Carl Pope, president of the Sierra Club, agrees. “With natural gas we can produce far more hydrocarbons domestically, without invading pristine sensitive areas like the Arctic Wildlife Refuge and our coasts,” says Pope. “We have a domestic glut because power companies won’t use cheaper natural gas-fired power from independent producers because they like their monopoly. The auto industry, for reasons I don’t fully understand, is unwilling to do in this country what it already does in Argentina — power a lot of those cars with cheaper, cleaner domestic natural gas. When you start adding in wind (now cheaper than new coal), solar (coming down fast) and the ability to renovate and upgrade buildings to increase energy productivity, we can, with relative ease, start weaning ourselves from imported oil and start reaping enormous national security, economic and environmental benefits.”
 
Advanced technology that allows for the safe and economic recovery of natural gas from shale deposits “is a game-changer in the producer world,” comments Skip Horvath, president of the Natural Gas Supply Association. “Shale gas, in combination with the gas that comes from more conventional geologic formations, is the basis for the 100+ years of supply that is frequently quoted.

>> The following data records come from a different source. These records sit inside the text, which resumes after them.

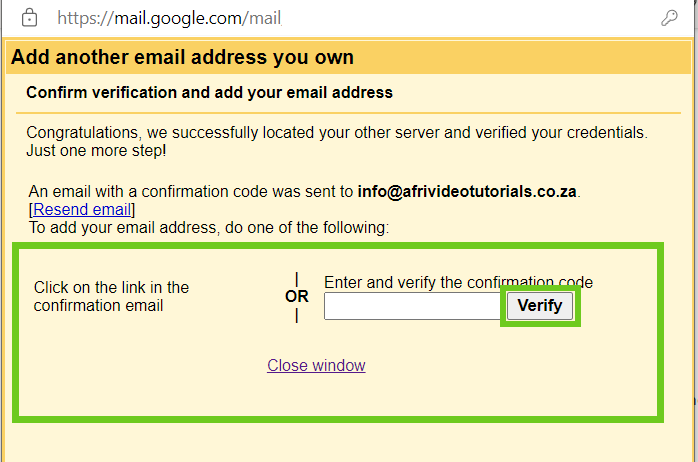Click 'Click on the link in the confirmation email' text
This screenshot has height=462, width=698.
coord(111,296)
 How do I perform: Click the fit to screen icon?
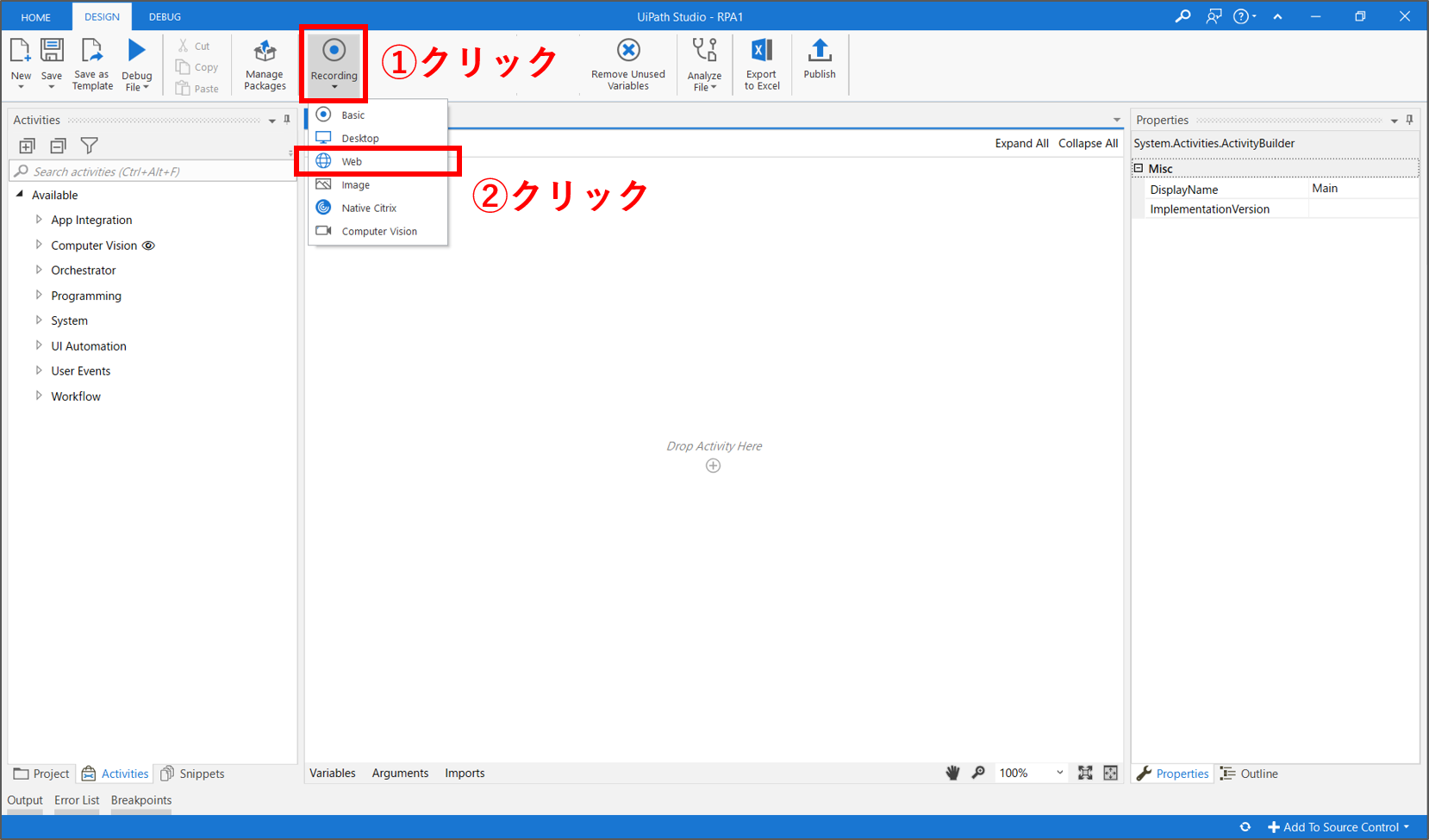click(1085, 773)
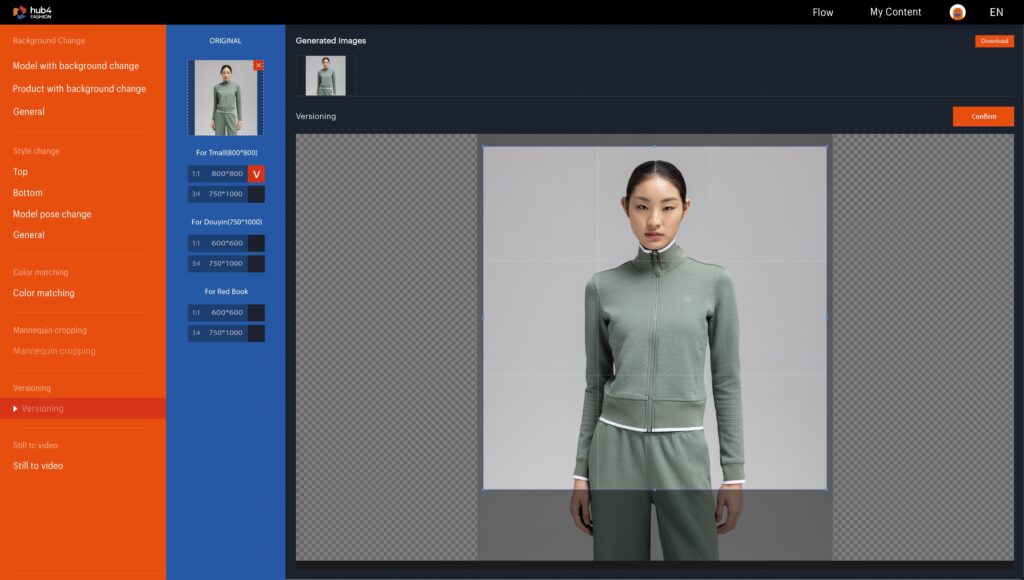1024x580 pixels.
Task: Open the EN language selector
Action: point(996,12)
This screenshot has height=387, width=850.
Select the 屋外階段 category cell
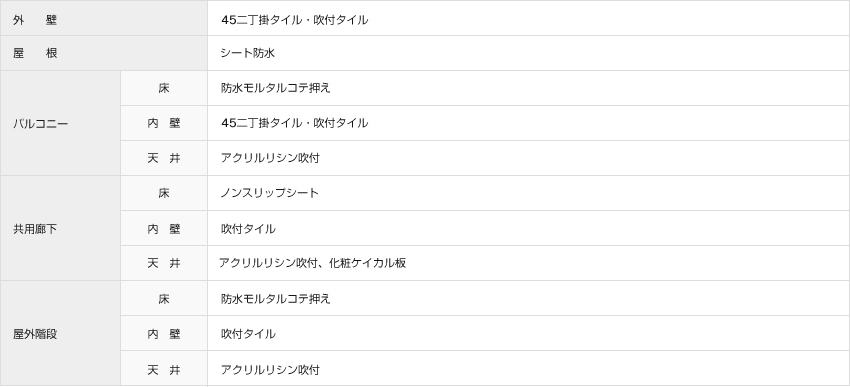pos(60,334)
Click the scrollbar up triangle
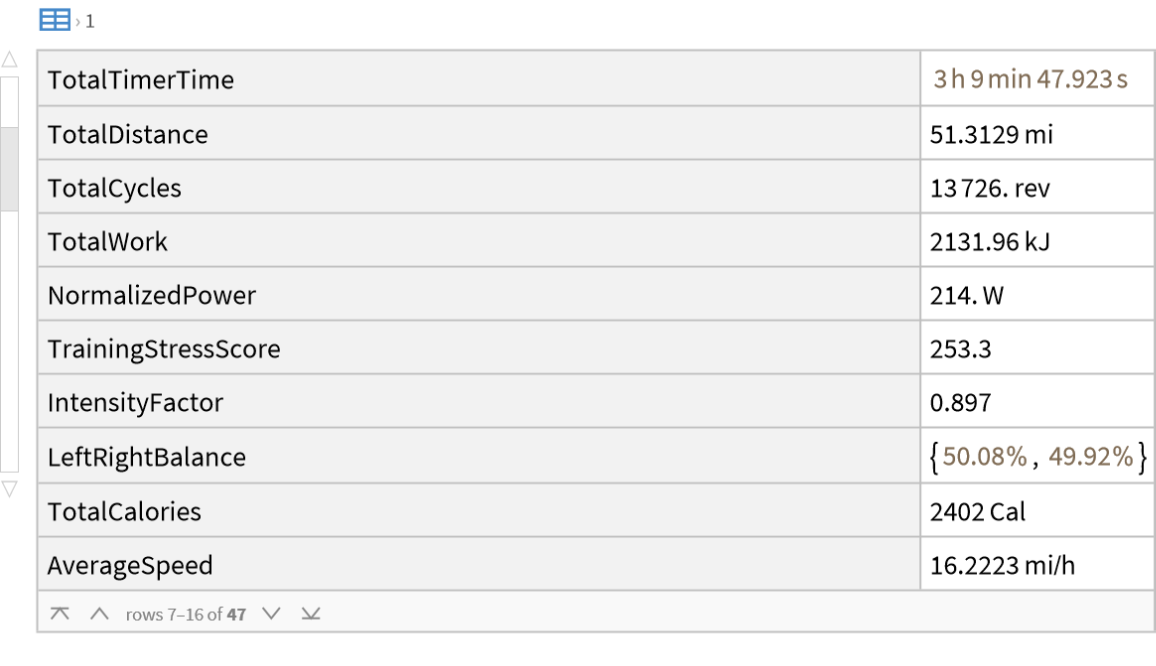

But that’s just the tip of the iceberg. Hydrate deposits consist of frozen methane molecules and, while they are not economic now to produce, neither was shale gas a few years ago. When hydrates become economic they will add hundreds of years more to the 100+ figure.”
 
Finally, from a physical security viewpoint, many oil pipelines and facilities in the world are highly vulnerable to terrorism and natural disasters. For example, the ABOT terminal in southern Iraq ships about 85 percent of Iraq’s exports and is poorly protected, as are major pipelines coming out of Russia.
 
“The Port of Houston is not exactly a bastion of security either, and we import almost one-third of our crude through that port,” says Sullivan. “The LOOP off of Louisiana is a target and also a large source of our crude imports. These and other sites are real oil-based national security threat zones. A less centralized and less geographically dense energy system would be a lot less risky. The supply chains for oil for the U.S., and for the rest of the world, which are often in limited geographical bands, are ripe for targeting by any non-state group with a bad idea. The sooner we move away from oil and such a non-robust supply chain system, the more secure our energy and economic systems will be.”